Togo, la société civile appelle de nouveau à la suspension du processus électoral.

19 07 2013

Urnes_25_07Il n’est un secret pour personne que les législatives du 25 juillet 2013 sont organisées dans des conditions rocambolesques. Une organisation anti démocratique qui viole les lois en République togolaise et le protocole de la CEDEAO sur la démocratie et la bonne gouvernance. Un protocole élaboré pour éviter les violences post électorales ; protocole auquel pourtant le Togo a fait semblant de signer. Pour ceux qui ne le savent pas, le Togo reste un champion dans la signature et la ratification des textes et conventions mais ne les respecte jamais.

Un énième processus électoral vicié à tout point de vue.
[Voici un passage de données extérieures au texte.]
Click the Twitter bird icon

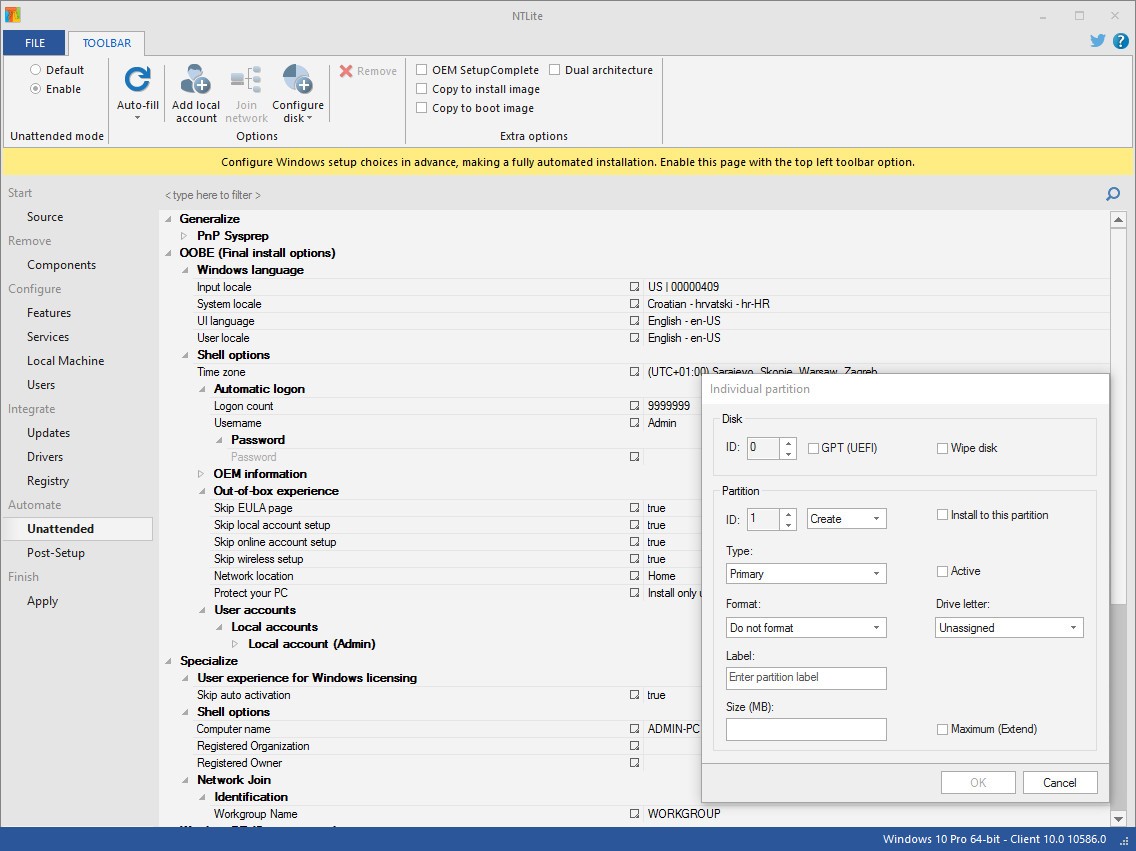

De la composition de la commission électorale où le pouvoir se taille la part du lion, du recensement électoral avec l’enrôlement des étrangers et mineurs, de la validation des candidatures par une  cour constitutionnelle aux ordres qui pousse l’outrecuidance de permettre à des personnes qui ne sont pas encore nées d’être candidats, aux personnes de plus de 100 ans mais dont on dit qu’elles sont actives professionnellement de postuler pour ces législatives mais la même cour trouve le moyen de refuser aux candidats de l’opposition de se présenter dans les fiefs dits acquis au pouvoir notamment la kozah. Ces législatives se déroulent comme un match de football où l’équipe qui se croit la plus forte parce que ayant usurpé tout, a prépare le terrain, choisit ses adversaires, les arbitres, et fixe toutes les règles du jeu sans que son adversaire n’ait le droit de se prononcer.

Une élection bien fraudée d’avance vue les conditions de son organisation où le pouvoir et son allié, l’UFC de Gilchrist Olympio, mettent la main sur tout.

Fait assez révélateur, le Ministre de l’Administration territoriale, le très zélé Gilbert Bawara, alors même que la campagne se poursuit, invite déjà les acteurs à accepter les résultats qui seront proclamés. Cette réaction viendrait au lendemain du scrutin que l’opinion comprendrait. Mais avant même le vote tenir ces propos laisse entrevoir déjà l’issue de ces élections organisées à pas de charge malgré les appels de part et d’autres à prendre le temps d’organiser ces joutes de façon consensuelle.

La société civile togolaise, pour sa part  prend ses responsabilités de la plus belle des manières en restant fidèle à son appel de la suspension du processus avant même  l’ouverture des discussions entre pouvoir et opposition.

Elle réitère donc son appel à l’arrêt du processus. Une position responsable au regard de la pagaille électorale savamment planifiée par l’équipe dirigeante. Une attitude saluée par l’opinion nationale. Si d’aventure au lendemain des élections, des contentieux venaient à faire jour, la société civile togolaise aura joué son rôle d’éveil et de veille en appelant les acteurs politiques.

L’histoire retiendra que cette société civile à adresser un mémorandum aux différents acteurs sur les dangers que courre le peuple togolais à participer à ces élections qui ne répondent en aucune manière aux normes d’un scrutin libre, transparent et démocratique.

Tout en prenant acte du communiqué ayant sanctionné les dernières discussions entre pouvoir et opposition la société civile rappelle que ce dialogue n’a réglé aucun problème de fond devant garantir la sincérité du scrutin. Des élections qui devraient prendre en compte les préoccupations légitimes des populations au-delà de se partager quelques sièges entre acteurs politiques.

Au regard de ce constat amer, les organisations de la société civile demande instamment  au Chef de l’Etat de faire suspendre le processus électoral et de relancer les discussions. De prendre des mesures pour libérer les militants et responsables de l’opposition toujours en détention, de même que des mesures pour éviter des violences comme celles de 2005 aux populations. A ce jour ces doléances sont restées lettres mortes et les acteurs foncent tête baissée dans un scrutin suicidaire.

La société civile ne manque pas d’interpeller la communauté internationale en lui demandant de prendre des mesures préventives afin que les prochaines législatives ne débouchent sur des violences.

Face à cet entêtement de la classe politique, le peuple souverain est invité à prendre son destin en main et la société civile exhorte les togolais à se défaire du diktat des partis car rappelle t-elle, dans une démocratie le pouvoir appartient au peuple et non aux partis politiques.

Pour l’heure les politiques continuent de foncer dans un scrutin aux lendemains incertains faisant fi des interpellations de la société civile.